We’ve seen her stretch her dramatic muscle in a few roles, but Kristen Wiig will head deeper down that path in a couple of films this year. In September her Sundance hit The Skeleton Twins will hit theaters — which we said is her best performance yet — but before that we’re getting a project that premiered at Toronto International Film Festival, Hateship Loveship.
Based on Alice Munro‘s book of short stories, Hateship, Friendship, Courtship, Loveship, Marriage, the film comes from director Liza Johnson, who last gave us the acclaimed Return. Wiig leads the story as a woman who begins what she thinks is a relationship with Guy Pearce‘s character, only to learn he’s not on the other side of the exchange. The trailer is fairly compelling, but be warned, as it seems to give a good deal of the plot away. Check it out below for the film also starring Hailee Steinfeld and Nick Nolte.

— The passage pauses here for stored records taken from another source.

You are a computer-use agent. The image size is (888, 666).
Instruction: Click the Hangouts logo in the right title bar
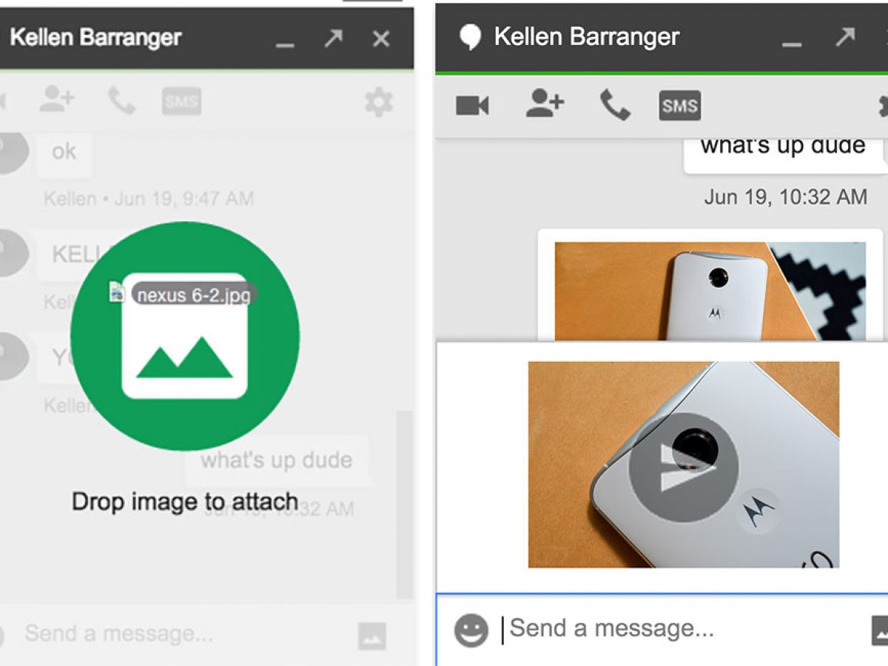click(x=470, y=37)
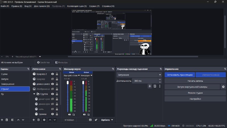Screen dimensions: 227x128
Task: Toggle lock on громка source
Action: click(57, 114)
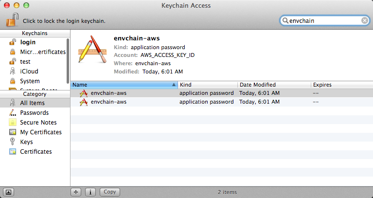Select the All Items category
The height and width of the screenshot is (198, 373).
point(32,103)
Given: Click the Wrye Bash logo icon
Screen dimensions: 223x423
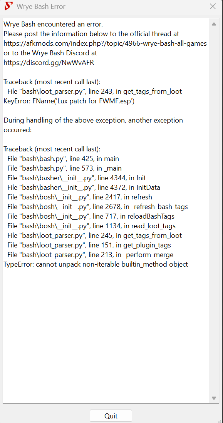Looking at the screenshot, I should pos(8,6).
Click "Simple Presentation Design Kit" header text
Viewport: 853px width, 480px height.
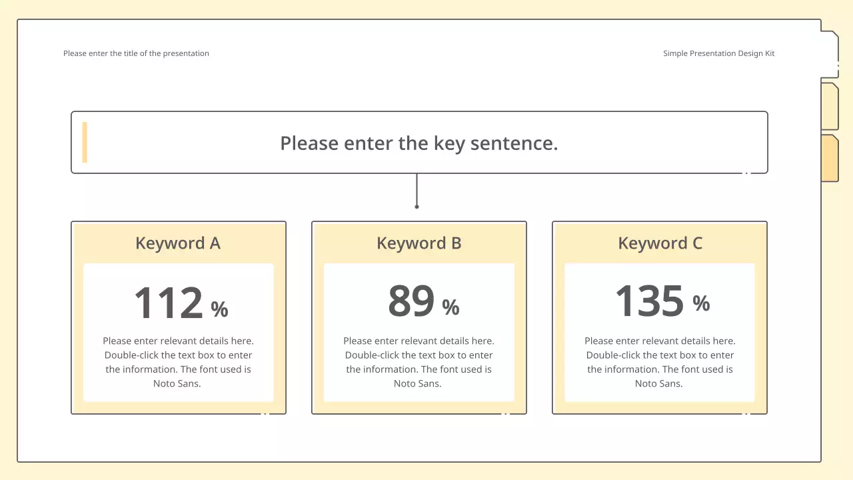[x=718, y=53]
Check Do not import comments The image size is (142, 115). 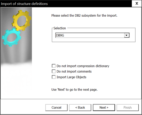(x=54, y=71)
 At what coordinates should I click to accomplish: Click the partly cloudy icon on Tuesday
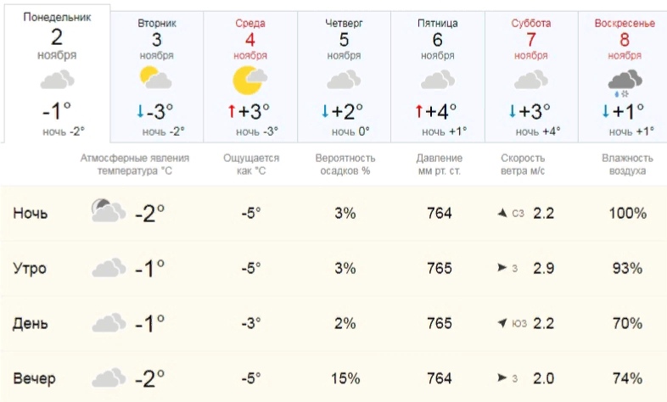coord(155,78)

Johanna Parry (Kristen Wiig) is a profoundly shy, unadorned woman who is hired by Mr. McCauley (Nick Nolte) as a housekeeper and a primary caregiver to his granddaughter Sabitha (Hailee Steinfeld). Despite her outgoing nature, Sabitha carries wounds from the death of her mother years before, complicated by the circumstances of that death for which her grandfather still blames her father, Ken (Guy Pearce), a hapless recovering drug addict with a certain ragged charm. In an act of mean-spirited rebellion, Sabitha uses technology to foster a pseudo-relationship between Johanna and her father, never dreaming of the potential harm to either party. Sabitha doesn’t understand that Johanna is not a demure cut-out, but rather a woman for whom the phrase “still waters run deep” could have been coined. The young girl’s interference provokes Johanna to indulge in something long missing from her life: the dream of a future and a home of her own.
Hateship Loveship hits theaters and VOD on April 11th.